Although domestic thrillers have burst onto the scene in a big way in the last couple of years, this one definitely rang some changes for me, not least because our narrator is a man. Paul Morris by his own admission, although quite how much self-awareness accompanies this is doubtful, is a man who lives his life off the back of other’s fortune. Having had literary success in his early twenties, he has devoted the next twenty odd years to repeating this early acclaim. While living in a friend’s apartment he meets a woman called Alice who he has distant connections with through a friend from university. Alice has been widowed and is mother to two teenage children. She has a lease on a house in Greece and her and friends decamp for a trip to Pyros.
Alongside our narration in the present with the chauvinistic Paul, he really has a vile way of viewing females, we learn about a young girl named Jasmine who disappeared in Pyros some ten years before. Alice has assiduously been carrying out an awareness campaign for the whole time, having been there at the time Jasmine was first reported missing. But as the land that the house Alice leases is being developed, the ten-year anniversary is to be the last big push. Jasmine’s parents are on the island, an interesting couple who don’t quite fit with the rich and privileged group. Will this be the year that they find Jasmine?
So to the title, the whole story hinges on lies. Paul Morris tells plenty; Alice is unaware that he doesn’t own the smart London apartment, that he was in Pyros at the time of Jasmine’s disappearance or that his arrival this year, isn’t quite how it’s been presented. But is it possible that other members of the group have presented falsehoods as truths?
An interesting premise which delivers a cracking good read. Yes, there are a few coincidences to drive the storyline forward but I was, by the time these emerged, so intent on finding out what happened to Paul, there are some early excerpts from a time after the holiday, which are intriguing to say the least! I also was keen to understand what everyone knew about Jasmine. For instance the police are still advising that the case is being investigated, we even meet the local policeman who liaise with the family, and Alice and co. but there have been no firm sightings in the intervening ten years.

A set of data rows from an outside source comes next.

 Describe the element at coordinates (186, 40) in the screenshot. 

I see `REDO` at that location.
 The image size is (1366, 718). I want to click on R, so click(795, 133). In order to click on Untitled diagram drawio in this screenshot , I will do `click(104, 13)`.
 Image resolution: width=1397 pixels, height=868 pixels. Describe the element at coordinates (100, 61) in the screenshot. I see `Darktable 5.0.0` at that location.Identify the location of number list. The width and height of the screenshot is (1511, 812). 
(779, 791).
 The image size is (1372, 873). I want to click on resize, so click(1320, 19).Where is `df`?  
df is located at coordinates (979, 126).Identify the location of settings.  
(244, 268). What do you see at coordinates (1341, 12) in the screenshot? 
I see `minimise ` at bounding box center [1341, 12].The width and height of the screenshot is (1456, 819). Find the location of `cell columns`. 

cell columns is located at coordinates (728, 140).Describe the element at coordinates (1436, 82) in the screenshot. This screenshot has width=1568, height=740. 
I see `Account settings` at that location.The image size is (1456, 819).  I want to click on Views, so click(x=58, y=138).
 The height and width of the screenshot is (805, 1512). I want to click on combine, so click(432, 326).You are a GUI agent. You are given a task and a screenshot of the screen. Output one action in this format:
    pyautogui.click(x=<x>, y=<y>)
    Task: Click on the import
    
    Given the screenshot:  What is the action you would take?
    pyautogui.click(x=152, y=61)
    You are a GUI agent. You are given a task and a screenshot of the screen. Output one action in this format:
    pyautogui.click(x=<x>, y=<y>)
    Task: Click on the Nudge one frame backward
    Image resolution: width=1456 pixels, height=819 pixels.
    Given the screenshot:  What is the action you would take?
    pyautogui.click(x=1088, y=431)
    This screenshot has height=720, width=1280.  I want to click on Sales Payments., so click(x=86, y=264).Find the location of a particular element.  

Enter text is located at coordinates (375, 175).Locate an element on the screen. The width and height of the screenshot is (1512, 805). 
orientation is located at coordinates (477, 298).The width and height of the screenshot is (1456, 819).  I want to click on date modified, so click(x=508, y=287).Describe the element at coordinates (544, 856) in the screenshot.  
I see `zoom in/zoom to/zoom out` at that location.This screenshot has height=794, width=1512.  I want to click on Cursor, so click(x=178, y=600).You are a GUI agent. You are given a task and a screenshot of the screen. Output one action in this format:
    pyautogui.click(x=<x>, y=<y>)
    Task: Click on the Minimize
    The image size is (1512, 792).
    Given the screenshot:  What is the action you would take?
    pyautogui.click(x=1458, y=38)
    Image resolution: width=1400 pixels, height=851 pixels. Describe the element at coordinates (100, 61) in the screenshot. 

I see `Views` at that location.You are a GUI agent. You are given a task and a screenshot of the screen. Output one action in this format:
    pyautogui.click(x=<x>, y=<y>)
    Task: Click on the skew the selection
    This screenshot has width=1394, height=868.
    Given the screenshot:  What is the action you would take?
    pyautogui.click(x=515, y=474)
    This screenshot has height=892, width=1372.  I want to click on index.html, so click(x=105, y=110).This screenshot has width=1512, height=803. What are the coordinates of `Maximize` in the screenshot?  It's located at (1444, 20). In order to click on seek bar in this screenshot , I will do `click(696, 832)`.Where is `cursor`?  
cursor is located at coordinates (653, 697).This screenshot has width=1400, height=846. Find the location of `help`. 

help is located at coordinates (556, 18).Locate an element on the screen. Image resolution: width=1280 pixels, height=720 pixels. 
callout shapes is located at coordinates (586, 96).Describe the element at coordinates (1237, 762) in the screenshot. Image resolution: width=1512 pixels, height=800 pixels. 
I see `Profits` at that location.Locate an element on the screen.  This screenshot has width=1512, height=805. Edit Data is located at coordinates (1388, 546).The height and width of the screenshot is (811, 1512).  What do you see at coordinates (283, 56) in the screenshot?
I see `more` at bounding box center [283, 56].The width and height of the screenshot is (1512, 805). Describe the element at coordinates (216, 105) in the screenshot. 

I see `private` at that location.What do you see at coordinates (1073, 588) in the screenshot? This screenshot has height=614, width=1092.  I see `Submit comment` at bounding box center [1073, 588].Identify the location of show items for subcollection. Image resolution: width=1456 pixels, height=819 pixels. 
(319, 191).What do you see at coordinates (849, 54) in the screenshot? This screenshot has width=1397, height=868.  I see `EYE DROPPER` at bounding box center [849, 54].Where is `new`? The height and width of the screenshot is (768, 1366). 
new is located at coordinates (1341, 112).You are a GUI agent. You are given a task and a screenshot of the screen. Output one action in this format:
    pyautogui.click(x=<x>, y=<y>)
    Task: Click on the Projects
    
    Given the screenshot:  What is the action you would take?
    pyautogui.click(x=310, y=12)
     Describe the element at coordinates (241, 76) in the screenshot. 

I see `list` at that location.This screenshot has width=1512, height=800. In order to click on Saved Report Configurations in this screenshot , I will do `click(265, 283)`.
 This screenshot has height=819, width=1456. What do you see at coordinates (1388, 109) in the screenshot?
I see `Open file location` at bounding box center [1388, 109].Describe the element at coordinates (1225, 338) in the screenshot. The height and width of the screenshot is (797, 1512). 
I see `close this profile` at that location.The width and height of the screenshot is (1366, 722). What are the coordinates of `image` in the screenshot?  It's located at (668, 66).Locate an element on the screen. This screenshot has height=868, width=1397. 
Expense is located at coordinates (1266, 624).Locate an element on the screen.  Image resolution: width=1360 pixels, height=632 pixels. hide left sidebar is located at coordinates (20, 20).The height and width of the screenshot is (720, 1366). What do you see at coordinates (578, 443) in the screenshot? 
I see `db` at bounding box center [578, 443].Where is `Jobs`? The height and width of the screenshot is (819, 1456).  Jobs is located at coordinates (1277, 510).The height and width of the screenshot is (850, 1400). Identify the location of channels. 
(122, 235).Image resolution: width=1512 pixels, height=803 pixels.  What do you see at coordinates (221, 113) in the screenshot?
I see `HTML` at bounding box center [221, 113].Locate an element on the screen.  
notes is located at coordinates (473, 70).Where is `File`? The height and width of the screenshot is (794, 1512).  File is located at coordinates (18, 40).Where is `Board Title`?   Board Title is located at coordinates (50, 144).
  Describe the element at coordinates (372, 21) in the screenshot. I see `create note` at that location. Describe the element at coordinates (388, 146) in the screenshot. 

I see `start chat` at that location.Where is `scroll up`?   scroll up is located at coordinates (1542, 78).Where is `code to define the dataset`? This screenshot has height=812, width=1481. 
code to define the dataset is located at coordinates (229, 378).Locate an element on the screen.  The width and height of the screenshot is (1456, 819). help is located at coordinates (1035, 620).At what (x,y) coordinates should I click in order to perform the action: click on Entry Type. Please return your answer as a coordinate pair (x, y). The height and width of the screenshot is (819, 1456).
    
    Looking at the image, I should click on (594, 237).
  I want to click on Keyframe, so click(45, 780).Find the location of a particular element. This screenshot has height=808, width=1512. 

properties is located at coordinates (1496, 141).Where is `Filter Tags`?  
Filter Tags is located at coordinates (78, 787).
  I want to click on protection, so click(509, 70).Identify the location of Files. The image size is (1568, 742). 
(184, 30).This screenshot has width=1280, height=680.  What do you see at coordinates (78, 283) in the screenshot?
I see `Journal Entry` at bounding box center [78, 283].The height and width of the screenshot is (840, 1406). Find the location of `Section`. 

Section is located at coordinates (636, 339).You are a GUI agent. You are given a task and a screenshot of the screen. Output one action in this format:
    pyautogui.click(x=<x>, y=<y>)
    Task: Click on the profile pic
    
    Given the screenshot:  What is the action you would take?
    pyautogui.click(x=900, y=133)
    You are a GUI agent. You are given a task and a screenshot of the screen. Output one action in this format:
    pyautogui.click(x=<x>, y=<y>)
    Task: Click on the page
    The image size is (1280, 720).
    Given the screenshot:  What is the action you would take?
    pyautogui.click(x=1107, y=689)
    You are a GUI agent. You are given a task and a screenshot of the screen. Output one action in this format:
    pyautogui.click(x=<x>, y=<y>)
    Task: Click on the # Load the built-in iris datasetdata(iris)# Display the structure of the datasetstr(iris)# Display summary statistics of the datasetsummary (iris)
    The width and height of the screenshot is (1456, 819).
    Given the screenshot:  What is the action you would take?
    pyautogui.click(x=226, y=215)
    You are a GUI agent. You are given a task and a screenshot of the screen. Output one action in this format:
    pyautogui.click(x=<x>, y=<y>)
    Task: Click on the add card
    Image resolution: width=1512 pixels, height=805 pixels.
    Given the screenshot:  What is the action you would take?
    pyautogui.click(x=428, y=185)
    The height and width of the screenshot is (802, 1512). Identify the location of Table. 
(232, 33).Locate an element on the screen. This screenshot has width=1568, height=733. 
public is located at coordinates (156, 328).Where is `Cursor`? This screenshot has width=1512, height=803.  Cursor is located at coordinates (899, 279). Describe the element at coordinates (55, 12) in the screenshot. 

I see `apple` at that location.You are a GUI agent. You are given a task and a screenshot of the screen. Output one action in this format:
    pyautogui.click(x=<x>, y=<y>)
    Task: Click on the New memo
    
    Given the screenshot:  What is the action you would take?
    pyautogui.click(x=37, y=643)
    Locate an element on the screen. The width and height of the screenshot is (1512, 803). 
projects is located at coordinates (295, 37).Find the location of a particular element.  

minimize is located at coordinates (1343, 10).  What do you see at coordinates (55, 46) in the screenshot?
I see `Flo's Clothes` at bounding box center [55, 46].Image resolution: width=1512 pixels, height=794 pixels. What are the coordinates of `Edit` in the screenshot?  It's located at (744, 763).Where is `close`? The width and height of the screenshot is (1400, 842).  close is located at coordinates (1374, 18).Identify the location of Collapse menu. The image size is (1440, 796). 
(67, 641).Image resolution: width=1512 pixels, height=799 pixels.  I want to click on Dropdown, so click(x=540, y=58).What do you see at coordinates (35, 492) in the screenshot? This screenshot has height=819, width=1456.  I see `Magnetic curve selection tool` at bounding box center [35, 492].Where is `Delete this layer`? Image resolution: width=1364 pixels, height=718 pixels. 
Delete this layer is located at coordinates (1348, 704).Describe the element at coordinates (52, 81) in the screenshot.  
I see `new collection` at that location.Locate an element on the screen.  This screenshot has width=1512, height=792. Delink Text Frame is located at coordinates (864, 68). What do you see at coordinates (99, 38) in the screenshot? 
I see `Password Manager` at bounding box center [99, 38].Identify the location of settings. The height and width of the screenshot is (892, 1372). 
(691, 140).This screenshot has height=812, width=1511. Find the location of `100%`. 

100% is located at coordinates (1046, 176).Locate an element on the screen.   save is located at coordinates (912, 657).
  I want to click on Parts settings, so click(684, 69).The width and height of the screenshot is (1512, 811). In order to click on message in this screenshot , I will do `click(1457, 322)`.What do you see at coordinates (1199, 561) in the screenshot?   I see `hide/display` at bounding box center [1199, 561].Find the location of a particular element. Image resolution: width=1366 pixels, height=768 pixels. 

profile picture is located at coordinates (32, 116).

So the characters are for the most part either suffocatingly good which covers Alice and her friend Tina or arrogant and boorish which covers Andrew and Paul, or brattish which covers the four children who make up the party, so this probably isn’t the book to read if you want to feel affinity for the characters. If however you enjoy a good mystery and are prone to wondering about just how tangled a web you can weave with lies, this will absolutely be the book you want to take on your holiday, especially if you’re off to Greece.
Lie With Me was published by Mulholland Books on 5 July 2016 and they were kind enough to send me a copy which I accepted in return for this honest review.